Simple coin probability problem, detailed in it.

I have thought about the result of the first round of coin toss. Let's extrapolate from your results and see if the reference answer is correct. My conclusion is that the answer is wrong. Two thirds are correct. Two ways to prove my conclusion.

Let's assume that the probability of C playing in the first round is P, and then continue our analysis.

First of all, in the first round of eight cases, the probability of 1/4 continues, and the probability of 3/4 is coin toss, of which 2/3 is playing. Suppose that in the case of 1/4, the probability of throwing a coin c behind is p'.

Ok, assuming p' is known, how to calculate p? If the landlord hasn't studied conditional probability, let me briefly explain that, like the tree path diagram, it is possible to continue to vote with 1/4 at first, and then continue to vote with probability p', so this road 1/4 provides a probability of 0.25 P '；; Then the opponent's 3/4 directly gives the incident probability of 2/3, which may provide the incident probability of 3/4 * 2/3 =1/2. These two paths are parallel choices, so the final sum of these two values is the total probability of the event, namely:

p=0.25p'+0.5

Now consider the value of p'. When we finish the last round and find that we will continue to throw, we will find that all the situations we are facing are exactly the same as the last round, and there is a probability of 1/4 to continue, 3/4 to produce results, and the probability of producing results is 2/3. In other words, P' is actually the same as the P we just calculated.

So the question is simple: p = 0.25 p+0.5 =>；; p=0.5/0.75=2/3

This idea needs a little calculation.
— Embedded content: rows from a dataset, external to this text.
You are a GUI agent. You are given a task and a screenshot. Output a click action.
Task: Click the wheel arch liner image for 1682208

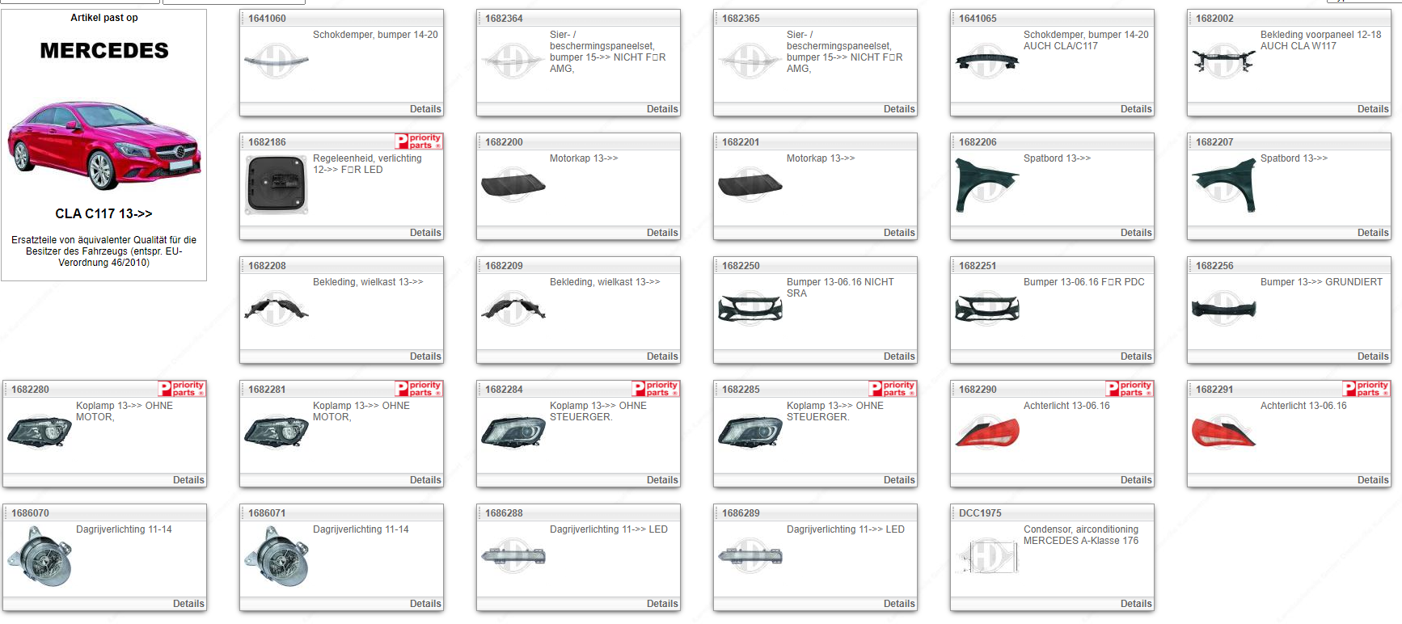coord(276,309)
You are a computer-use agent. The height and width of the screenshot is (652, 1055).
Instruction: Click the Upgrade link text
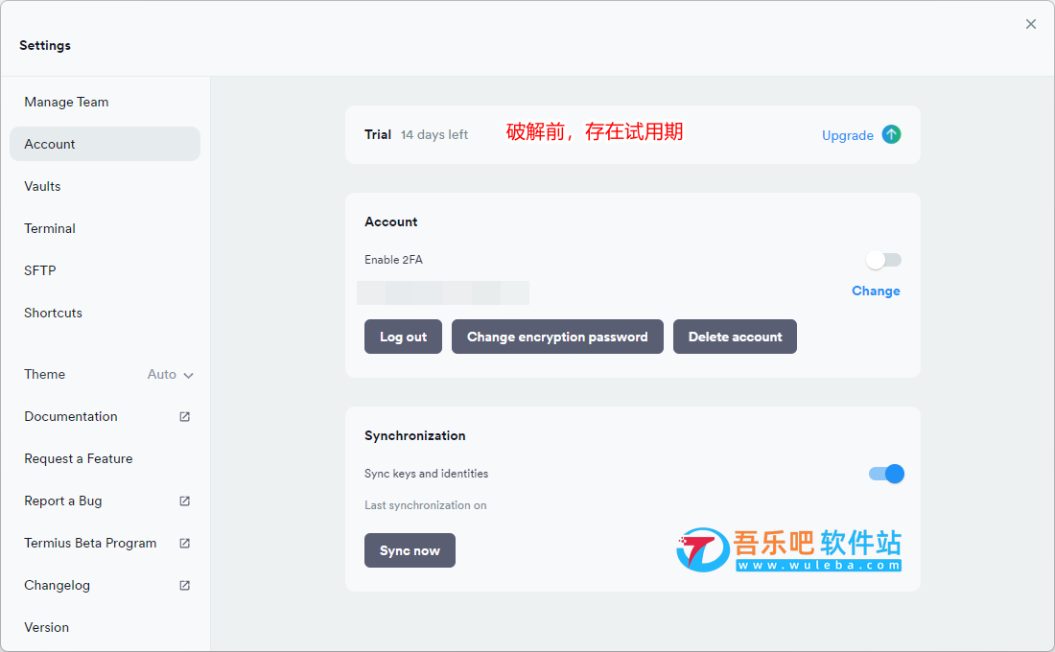coord(847,135)
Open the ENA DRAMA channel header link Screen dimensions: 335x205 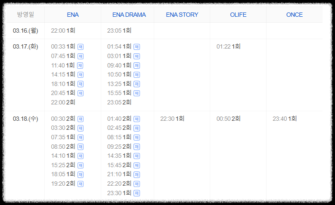(x=129, y=15)
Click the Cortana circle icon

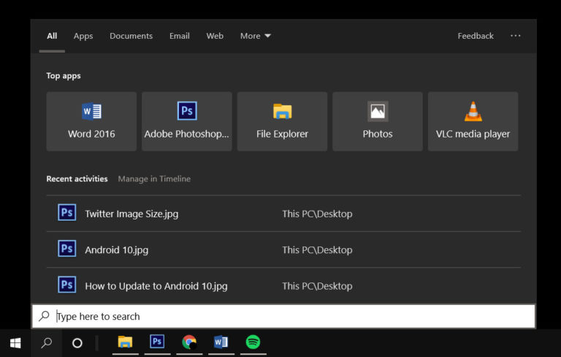pyautogui.click(x=77, y=342)
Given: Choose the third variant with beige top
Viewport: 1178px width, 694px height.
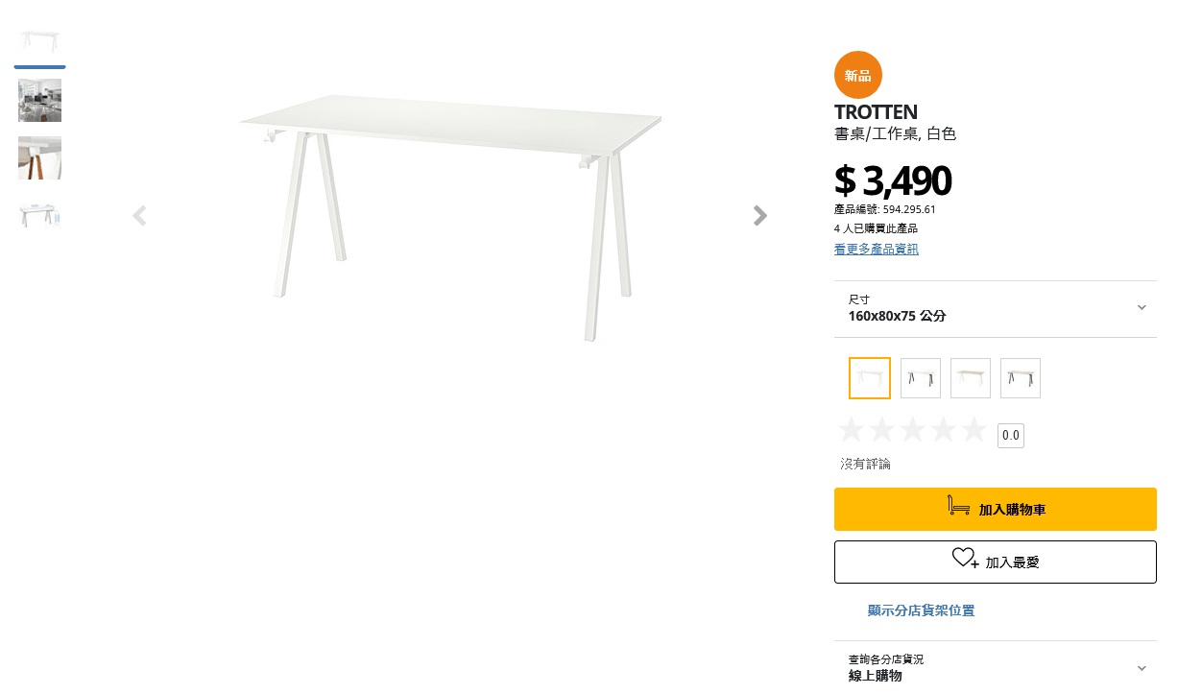Looking at the screenshot, I should click(971, 378).
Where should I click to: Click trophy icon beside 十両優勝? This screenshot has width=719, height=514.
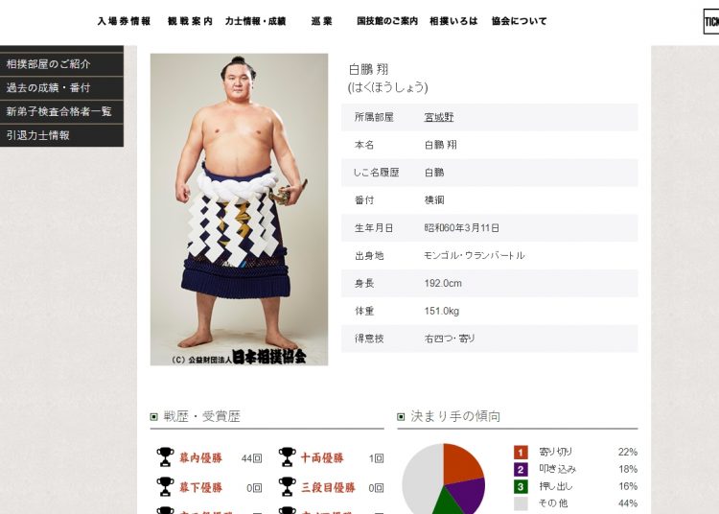pos(287,457)
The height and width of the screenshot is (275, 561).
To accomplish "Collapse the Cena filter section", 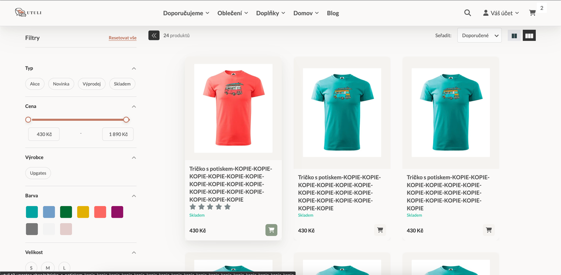I will click(x=134, y=106).
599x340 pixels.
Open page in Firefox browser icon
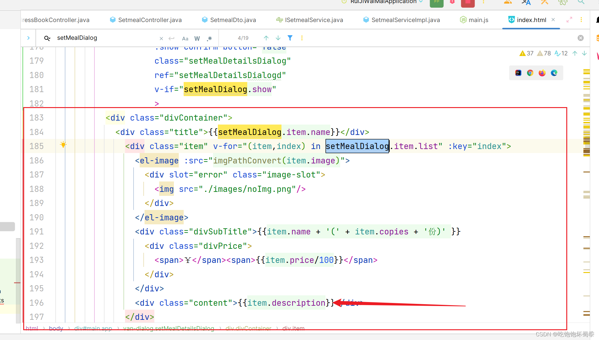coord(542,73)
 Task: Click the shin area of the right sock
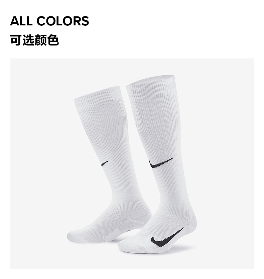(x=157, y=128)
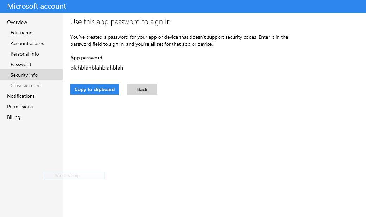Open the Close account page

(x=26, y=85)
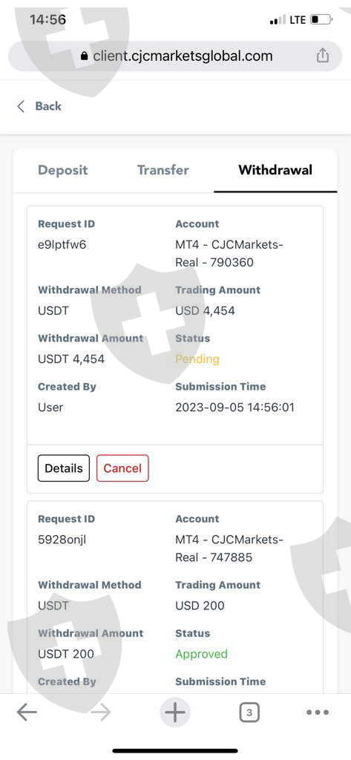Screen dimensions: 351x760
Task: Tap request ID 5928onjl
Action: tap(62, 540)
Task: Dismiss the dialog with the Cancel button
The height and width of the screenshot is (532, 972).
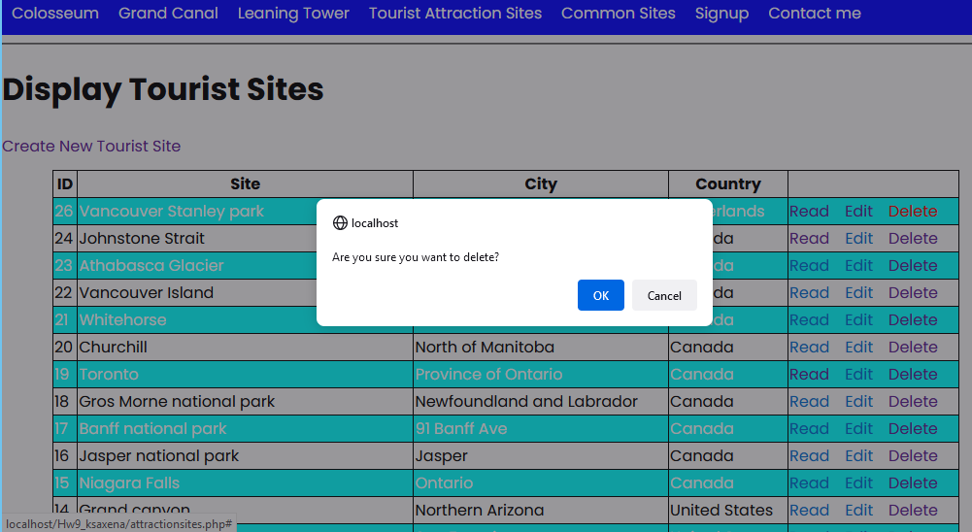Action: click(664, 295)
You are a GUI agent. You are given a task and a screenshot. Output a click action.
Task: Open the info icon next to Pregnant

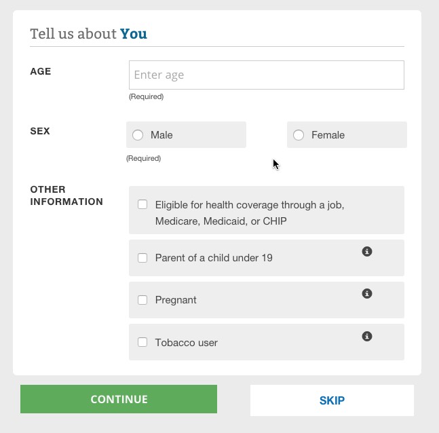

In fact, intuition has told 1/2 that this answer is wrong. Why? Because the three teams A, B and C only have different names, other conditions are the same, that is to say, the probability of participating in the first round is the same, if they are all 1/2. The probability of not participating in the first round is also 1/2. The probability of C not participating in the first round is 0.5, which means that the probability of AB playing together in the first round is 0.5. Then, if C participates in the first round, he can't play alone, and A and B must also play, then the probability of at least one team of A or B playing is greater than 0.5, which obviously contradicts ABC's basic understanding of mutual symmetry.

Now let's briefly talk about the method that basically does not need calculation, or consider it along the route of three teams symmetry. No matter what the whole thing is, in fact, it is necessary to choose one team from the three teams not to participate in the competition, and the remaining two will participate. Then three teams are selected with equal probability. In fact, if you regard the events that determine the order of appearance as a whole and ignore the details of coin toss, this question is no different from drawing lots from three paper balls with ABC written on them. The probability of winning, that is, the probability of not participating, is 1/3, so the probability of participating is of course 2/3.

In fact, the mistakes in reference answers are also easy to understand. Dividing 4 directly by 8, the mistake behind it is to include the situation that C can't play in the first round and needs to be re-cast.

In fact, the answer may be right and the question is wrong. There is always a problem.